James G Neal (2006, February). Raised by Wolves. Library Journal, 131(3), 42-44.]

#30: Build New Organizational Models
A new, more productive organizational model would include centralized planning and resource allocation systems, coupled with loose academic structures, and supported by maverick units and entrepreneurial enterprises. The latter of which would support themselves by bringing in money through grants, partnerships, etc.

“Vision without action is a daydream; action without vision is a nightmare.”

Recapped the results of an ARL meeting from a few areas that culminated in a list of “Academic Resource Library Areas of Strategic Focus,” a list which still seems valid today:

  • Distributed electronic access to content tools and services
  • High quality physical spaces
  • High quality electronic spaces
  • Special and distinctive collections
  • Archiving digital and analog content
  • Global collections
  • Innovative applications of technology in support of learning and research
  • High quality technology infrastructure
  • Staff development and professional engagement
  • Leadership in information policy
  • Integration in to the academic fabric of the university
  • New knowledge driven by research and development


Questions and Answers:

Q: How is Columbia organizing employees to address some of these roles? Are there silos of employees who focus on particular issues or does everyone do everything?
A: A bit of both. As they recruit new employees they are looking for people who can do both their primary responsibilities and take on new roles and collaborate with others in and out of the Library.

Q: What traditional library work have they given up in order to focus on these new directions?
A: More outsourcing of some functions – shelf-ready books; eliminating half of reference desks; eliminating some branch libraries and consolidating them.

Q: Is your intention to say that each ARL Library must address all of these imperatives?
A: No one institution can address all 30 imperatives (at least, not equally) but we should define these issues across the research library community.

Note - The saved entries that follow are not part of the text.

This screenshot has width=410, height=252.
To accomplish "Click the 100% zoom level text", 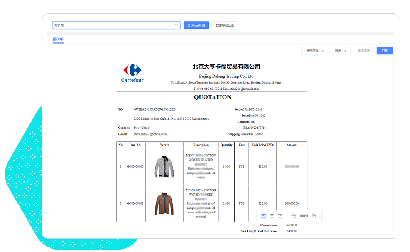I will [x=304, y=216].

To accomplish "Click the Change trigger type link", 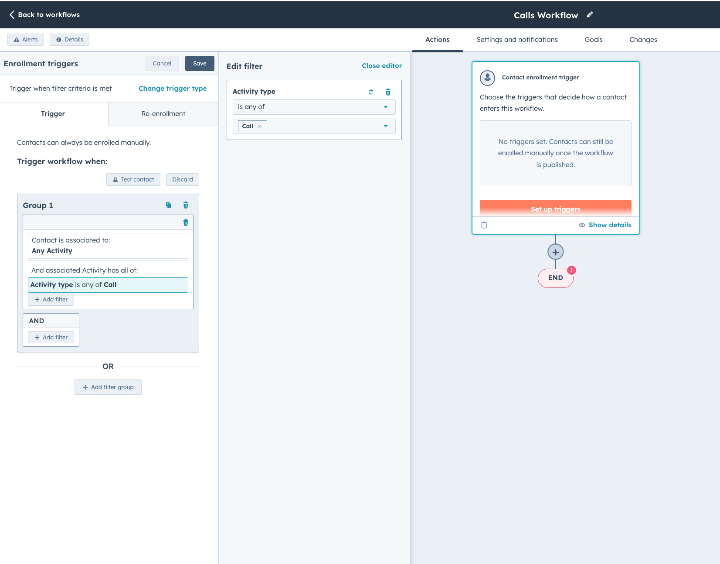I will tap(173, 89).
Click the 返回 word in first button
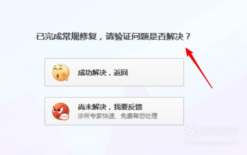 click(x=121, y=73)
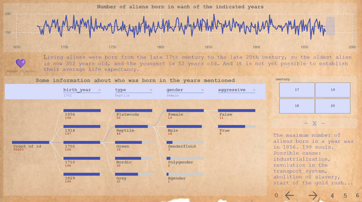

Each Library needs to find its place in this inventory of imperatives and make choices that align with what new directions we choose to take. But we (as an intuition) are at risk if we ignore these.

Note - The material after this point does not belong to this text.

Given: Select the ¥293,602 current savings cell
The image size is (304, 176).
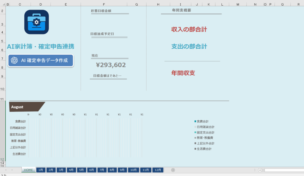Looking at the screenshot, I should pyautogui.click(x=111, y=65).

Nov 04, 2007 | Categories: Speaker Presentations | Jennifer Dorner

2 comments

Comment from: Jennifer Dorner [Member] Email
A note on my own post, which is too long as it is without my adding more comments to it.

#7 build content management portals:

I'm not sure what Mr. Neal meant by that, or how exactly he defines "Content Management Portals." What I was reminded of was a wiki that
Meredith Farkus mentioned in her presentation on User-Generated Content at the Internet Librarian
conference earlier last week. It is for the community of Rochester and is created by that community. [http://rocwiki.org/] -- somewhat similar to the Berkeley Parent's Network.

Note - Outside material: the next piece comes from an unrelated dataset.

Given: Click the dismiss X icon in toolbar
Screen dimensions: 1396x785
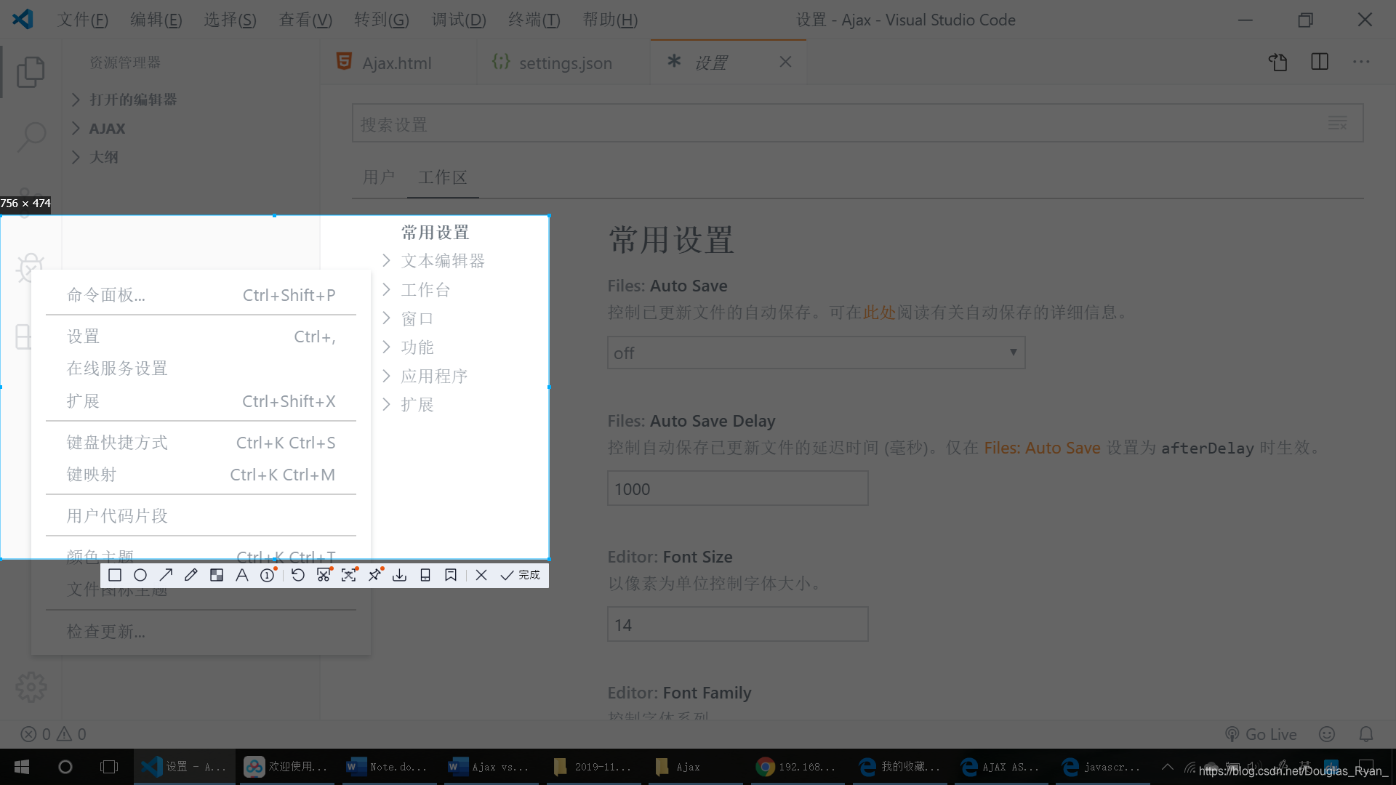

I wonder if an example of building a content management portal might include a UC Berkeley Library-hosted platform for students building an information resource online to share resources to help navigate the UCB system?

11/04/07 @ 18:15
Comment from: Jennifer Dorner [Member] Email
Another note. In #10, Mr. Neal said "Where do librarians fit in here? If convenience trumps quality, it is our job to make quality convenient."

On a related note, another speaker at the Internet Librarian conference, Joe Janes (UW iSchool) said that we have to stop complaining about Wikipedia, but instead we should be contributing to it. On Friday, Meredith Farkas showed us an example of the UW Libraries putting its references into Wikipedia articles.